Oh No My Recovery is Nascent.
Hey maybe, just maybe mind you, a “nascent” recovery isn’t so bullish for oil after all. You think? Fed Chairman Ben Bernanke may have given oil a bit of a boost by his proclamation that interest rates will stay low and that the economy still needs his help but it seemed not to be as bullish for stocks and oil especially after weak durable goods report and weekly jobs number. In fact you could almost see the mood of the market shift as you glanced across the entirety of the commodity board. You could sense fear as oil broke along with industrial metals like copper, yet gold and silver and the dollar rallied which is a sign that the market is worried that the global economy is going to get very ugly.

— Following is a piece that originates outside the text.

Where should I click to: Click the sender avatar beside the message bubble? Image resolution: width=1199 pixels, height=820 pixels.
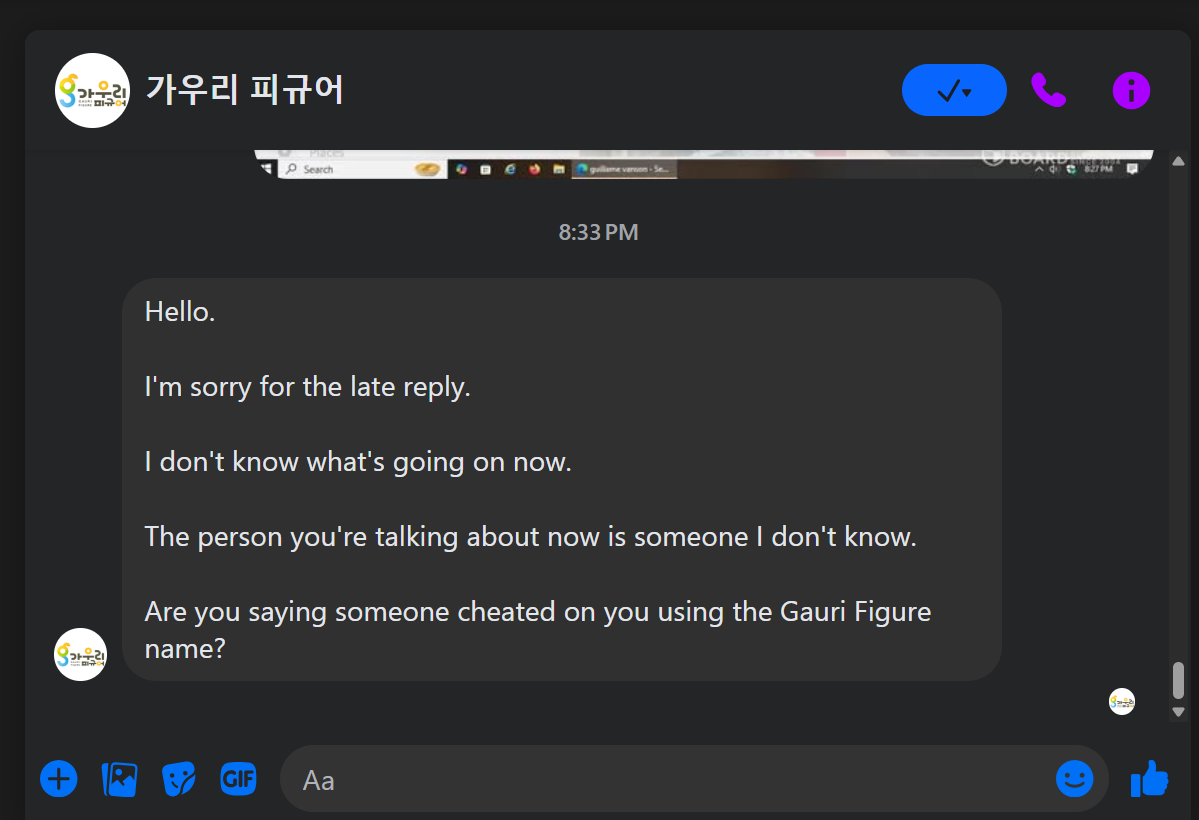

Again! Of course there were reports like the one by the Bombay Bullion Association that said gold imports into India increased by 400% from last year and speculation that the Chinese were active buyers as well but the negativity of stocks and industrials and strength in the treasuries suggests that angst about the recovery is rising.
The bottom line is that Big Ben comments do not bode well for future energy demand and is not like demand has been that great any way. Case in point is comments by the executive director of International Energy Agency Nobuo Tanaka as reported by Dow Jones Newswires who said that global economic recovery has yet to boost demand for oil. Not only that, he said that as we look forward there is actually more downside risks to demand then upside risks. IEA executive director Nobuo Tanaka told Dow Jones Newswires that, "Demand numbers have not been as strong as the macro economists say the economic recovery has been. With stimulus packages, the economic recovery may be happening, but we haven't seen any statistics that demand is recovering." He also says that the IEA has been suspicious these months about what is happening with regard to reports of improving demand and higher prices.
Maybe what is happening is the economy and demand growth is just not happening to the extent oil bulls would like to believe. Tanaka also says it is important that leading producer and consumer countries need to provide clearer data on production and demand levels with emerging markets expected to account for any increases in oil demand this year. He also said that, "It would be good for China, and in their own interests, to provide good data and stabilize the market."
Dow Jones also reported that Scott O'Malia, one of two Republican commissioners at the U.S. Commodity Futures Trading Commission, raised concerns about a lack of oil data from developing countries like China and Russia. "It's imperative that oil markets have accurate and timely data regarding tightening in market conditions if we hope to avoid the future price spikes that will undermine our economic growth.” Oh and buy the way, the speculators help with that too, giving the market the best idea how market conditions are.
And if you want more evidence that demand is not that great, the U.S. Department of Energy’s Short Term Energy Outlook is another grim reminder. The DOE said that U.S. oil demand for 2009 was at the lowest level since 1997. Revised demand averaged 18.686 million barrels a day which was down 4.2%, or 812,000 barrels a day, below a year ago. This is the fourth year in a row that demand has fallen and the first time that has happened since 1979-83. Oil Imports also dropped dramatically falling 13.7%, in December from a year ago or 1.286 million barrels. That was the biggest drop since 1999.
I guess the question you have to ask yourself is if you are bullish, why? The China demand numbers are suspect, it appears the dollar has bottomed and demand is tepid. The price of oil has been supported by the Fed yet with rising concerns of debt and credit issues in Europe the dollar is looking better every day. I know there are those out there that think I'm crazy to say that oil could go back to the $40 handle yet the bearish elements are rising. There is a shifting of the economic props that have been keeping us up and that will lead to lower prices over the long run. Of course as I have said time and time again, it will not be a straight shot down. We will work through a very choppy down trend shifting from one trading range after another.